Personally, I didn’t learn to ski until I was an adult. Speaking from first-hand experience, I can say that learning to ski is a challenge, often scary and daunting but so, so worth it!

Jon perfecting the art of the snowplough Lake Louise
Jon as a beginner in Lake Louise

1. Start young

However, if you are reading this, you probably haven’t been able to achieve this one! It is true to say that the older you get, the more you feel the nerves and appreciate the risk. It feels almost embarrassing to watch the three year olds zooming down the mountain next to you but remember, they have no fear and are probably skiing a lot more regularly than you.

2. Expect a challenge

If you are not used to ‘sliding’ this will feel very different and take time to get used to. Before you begin your ski holiday, it might be worth at least trying something like ice-skating so that you can begin to feel confident with the sliding feeling.

3. Take lessons

Joining lessons at snow school is an excellent way to begin your new winter sport. You will be coached by the pros who will help build your skills and confidence, meaning you avoid picking up any bad habits. You will also be learning alongside a group of people who are all at the same standard as you. This is a better idea than trying to ski with your friends, who may be far more experienced than you.

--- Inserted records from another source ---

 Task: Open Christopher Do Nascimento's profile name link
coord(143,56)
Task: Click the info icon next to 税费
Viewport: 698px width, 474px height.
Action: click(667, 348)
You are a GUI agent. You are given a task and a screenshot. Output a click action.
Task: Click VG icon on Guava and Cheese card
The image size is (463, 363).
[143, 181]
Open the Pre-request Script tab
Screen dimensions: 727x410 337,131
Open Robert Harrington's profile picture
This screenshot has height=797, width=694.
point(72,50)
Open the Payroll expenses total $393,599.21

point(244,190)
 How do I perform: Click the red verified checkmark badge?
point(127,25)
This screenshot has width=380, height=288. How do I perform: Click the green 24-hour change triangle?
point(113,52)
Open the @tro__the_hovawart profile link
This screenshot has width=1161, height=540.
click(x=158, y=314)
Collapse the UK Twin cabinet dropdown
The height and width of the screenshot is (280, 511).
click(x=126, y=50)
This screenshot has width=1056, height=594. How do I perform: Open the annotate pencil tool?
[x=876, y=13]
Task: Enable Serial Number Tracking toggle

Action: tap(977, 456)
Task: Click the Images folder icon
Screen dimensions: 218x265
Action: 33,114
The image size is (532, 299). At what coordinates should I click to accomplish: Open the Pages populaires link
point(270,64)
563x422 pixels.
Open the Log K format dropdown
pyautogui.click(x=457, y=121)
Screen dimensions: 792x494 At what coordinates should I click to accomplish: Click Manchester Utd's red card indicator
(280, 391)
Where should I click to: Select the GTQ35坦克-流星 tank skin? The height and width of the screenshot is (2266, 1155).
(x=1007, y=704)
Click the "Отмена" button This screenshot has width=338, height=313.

Expect to start your lessons on the nursery slopes with all of the new starters. Nursery slopes, or beginner areas, are quite flat and give you the opportunity to learn the basics and build your confidence. I remember when I first learnt to ski, we were all split into small groups along the slope. The idea was to start, ski for a couple of meters and then stop gracefully with a snowplough. I could not get the hang of this at all and ended up skiing way past my stop point and using a group of children further down as my stopping mechanism. Not my finest moment, but thankfully it didn’t put me off.

4. Relax and enjoy

This one is easier said than done until the skill comes a little more naturally to you. Persevere though, it will come.

Winter sports involve using muscles that you are probably not used to using. It takes time to build up the muscle memory so expect to be a bit achy the next day.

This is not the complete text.